To get this running, you need to:
Set up a Google Cloud Project: You need to create OAuth credentials to let the script access your Gmail.
Get API Keys: You need an API key for Gemini, Claude, or OpenAI.
Install Python: You need to know your way around a terminal slightly.
It’s not “super friendly” for basic folks yet. It requires some setup. But once it’s running? It saves hours of clicking and scrolling.
Why I Built It
I built this primarily because I needed it. But I also wanted to test the limits of modern AI coding workflows. Using Cursor and the latest models, I was able to scaffold, refine, and polish this tool in roughly 24 hours. It felt less like writing code line-by-line and more like directing an orchestra of intelligent agents.
It handles:
State Tracking: It remembers what it’s tried, so it doesn’t loop forever.

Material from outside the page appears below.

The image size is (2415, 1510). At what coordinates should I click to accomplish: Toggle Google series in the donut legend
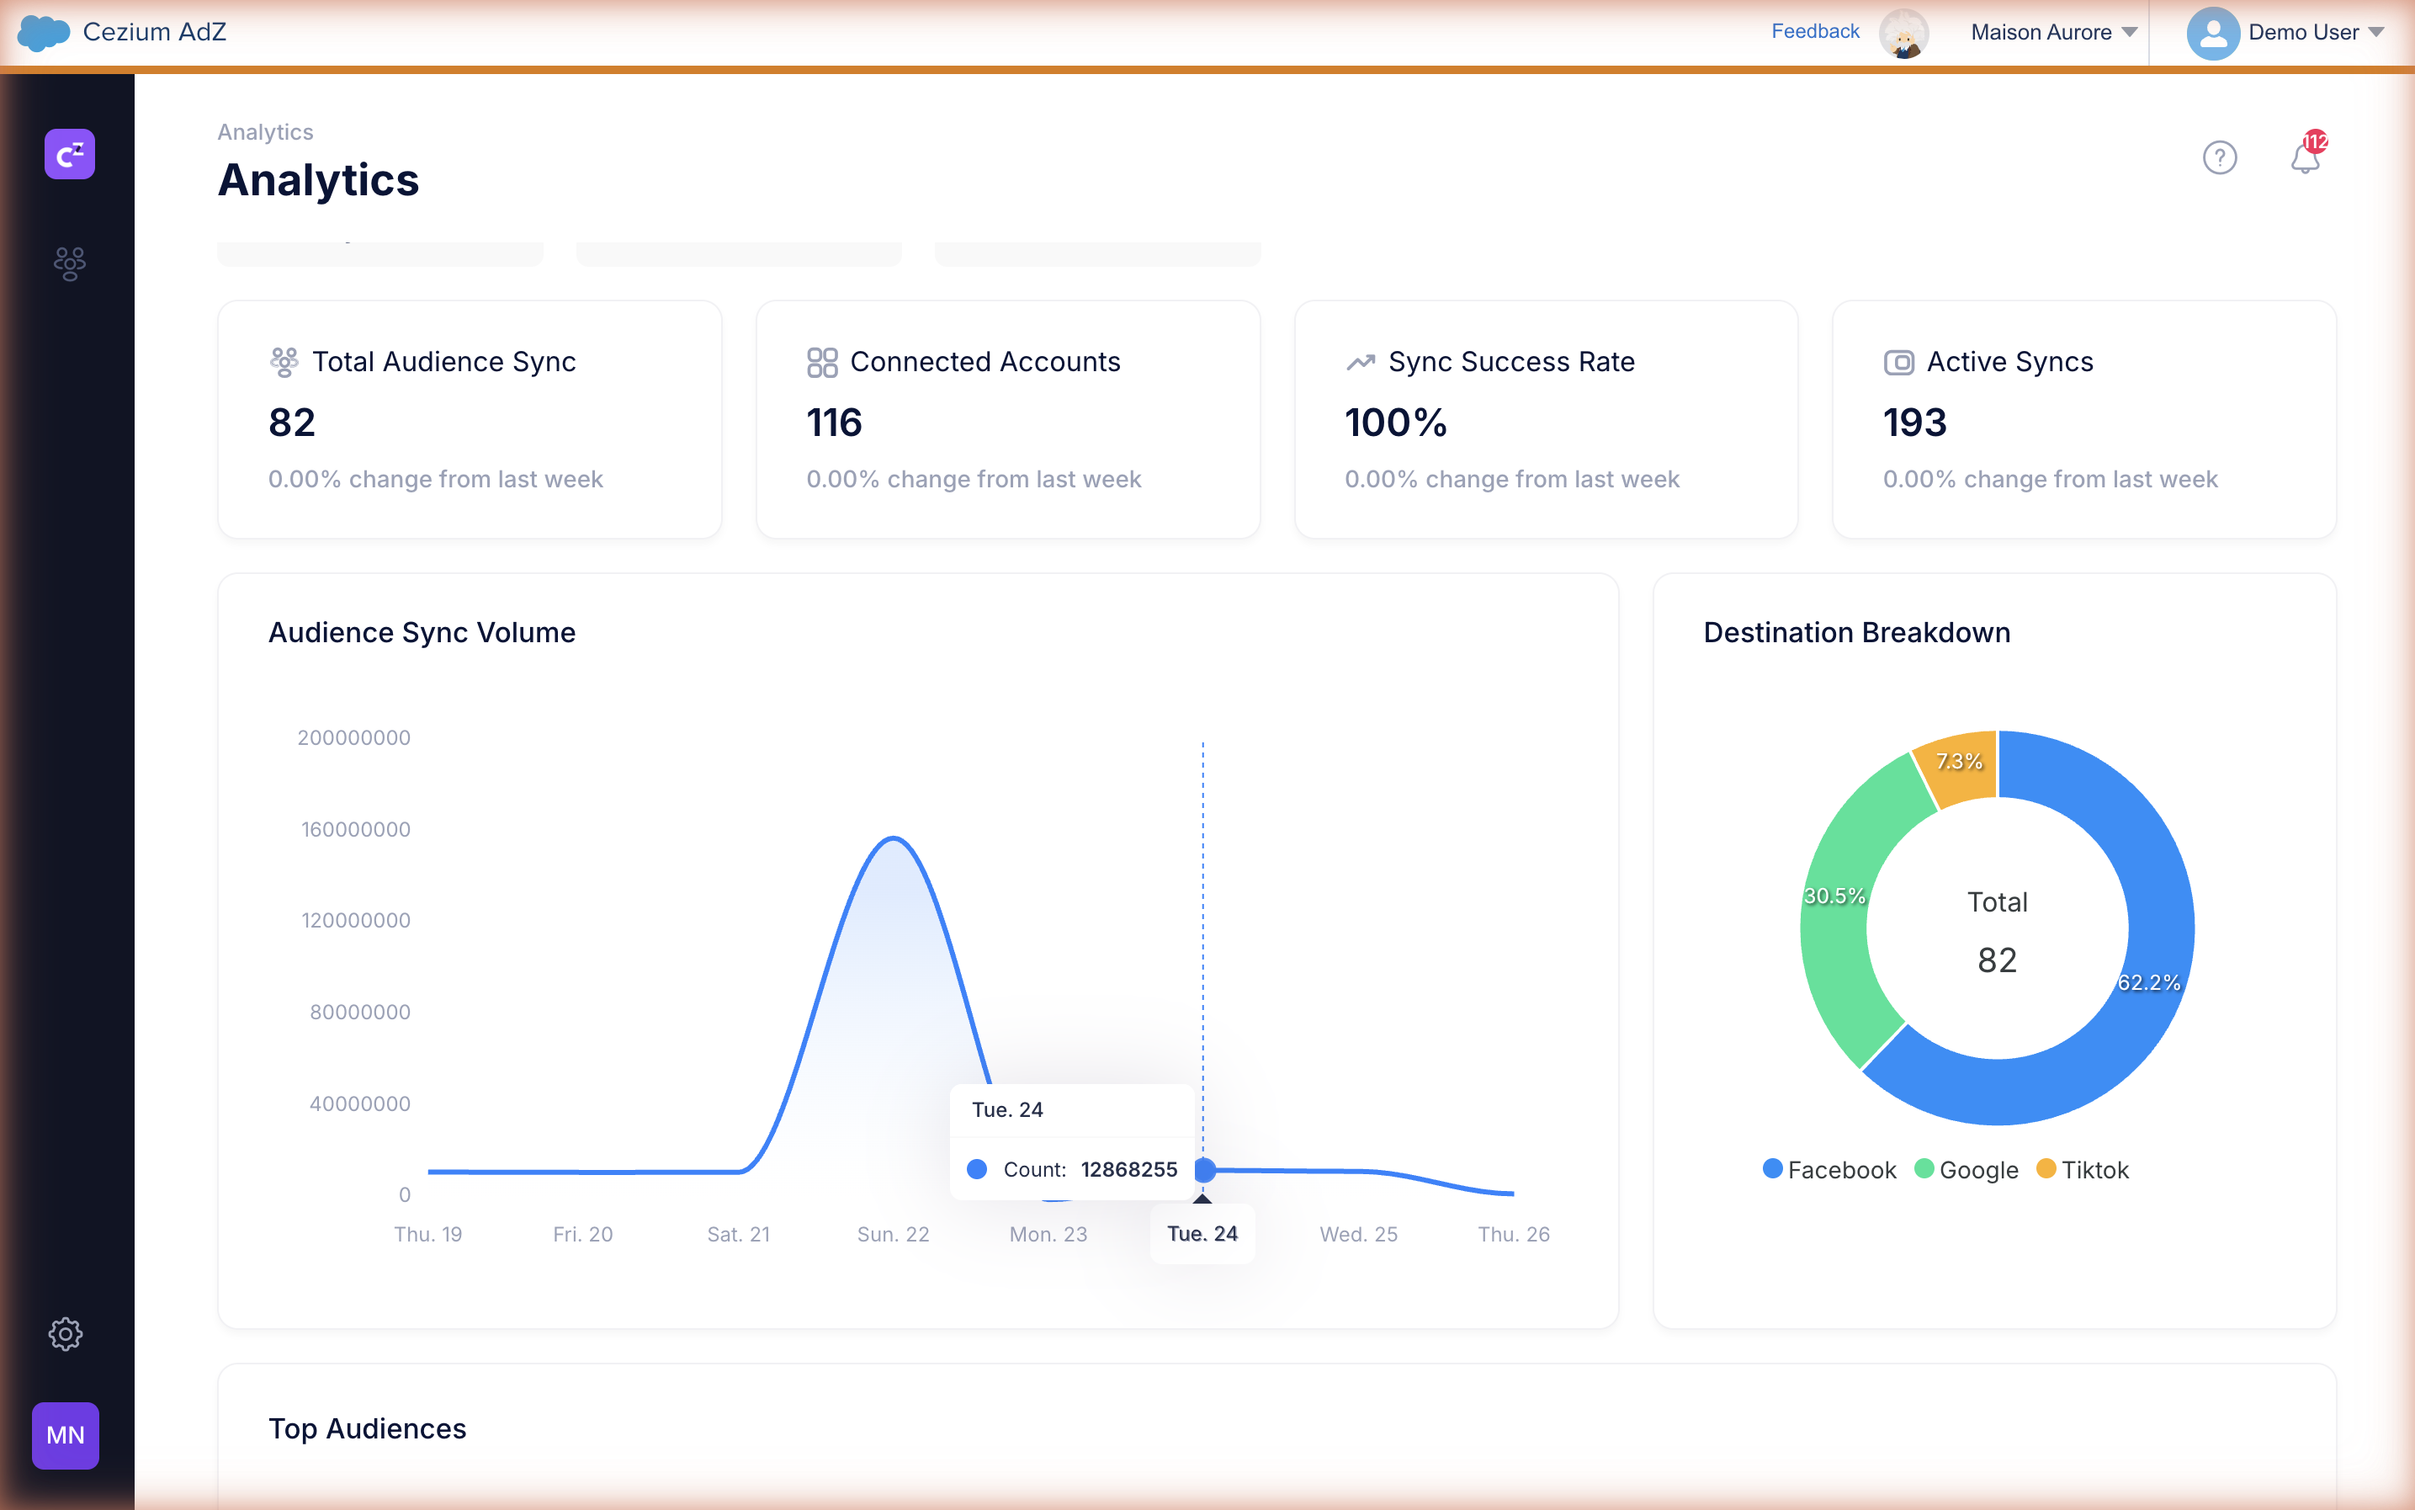coord(1966,1169)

Dark Patterns: The browser agent is surprisingly good at navigating those “I want to stay subscribed” vs “No, really, let me go” trick questions.
Rate Limits: It respects API quotas so you don’t get banned.
Give It a Shot
If you are technical and tired of spam, give it a spin.
License: MIT (Open source, do what you want with it)
I’m open to contributors! If you want to help make the installation easier or improve the browser agent, send a PR.
And if this tool saves your sanity, you can **buy me a coffee** (or sponsor me on GitHub).
Now, if you’ll excuse me, I have a few thousand more emails to nuke.